Gold discovery is widely accepted as one of the most transformative events in our state’s history, abruptly changing a landscape parsed by Spanish land grants and rich in natural resources. Few places have been more transformed by the headlong search for wealth than the Yuba River. The hill-sized rock and gravel piles left by dredges and hydraulic mining are ever present even today. While there is still gold to be found, the best treasure in the river today are the wild trout in its clear, cold waters.
Fishers, both man and beast, know the Yuba River and its forks as one of the best trout streams in the state, boasting rainbow trout, steelhead and even salmon. This is where Ann and I came to float the river for the first time and soak in pre–spring sun.
Easily accessible by foot or drift boat, the river is smaller than the Sacramento and its banks less developed than the urbanized American.

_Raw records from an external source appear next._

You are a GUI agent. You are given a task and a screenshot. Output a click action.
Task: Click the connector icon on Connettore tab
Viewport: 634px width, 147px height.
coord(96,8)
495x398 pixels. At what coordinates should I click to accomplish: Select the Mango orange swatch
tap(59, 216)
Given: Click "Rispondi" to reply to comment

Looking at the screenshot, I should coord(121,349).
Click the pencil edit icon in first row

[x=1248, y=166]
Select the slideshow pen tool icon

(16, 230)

Riffles and deep pools are intermixed on a river flowing over the cobbled rocks unearthed centuries ago. Not the only ones looking for fish on the river, we saw rafts of fish-eating mergansers and several ospreys.
The best rivers hold their secrets close, parting with them only after you take the time to know them well. This is certainly the case with the lower Yuba. Stoneflies and mayflies were starting to hatch in the warming weather and a few trout were rising. The best action of the day, as reported by fellow fly fishers, was with nymphs imitating caddis flies. We saw the insects but struggled to get the fish to take a fly.
This first trip down the lower Yuba reinforced my gratitude for the place we live, rife with rivers and creeks and abundant in wildlife. Just an hour from Sacramento, here is a destination sought many for a meaningful outdoor experience. A place where you can drift peacefully down a cottonwood lined river and cast to bright rainbow trout and pull out for a shore lunch and not see a soul. The Yuba River is one of the treasures that makes the Sacramento Valley such a unique area of our state.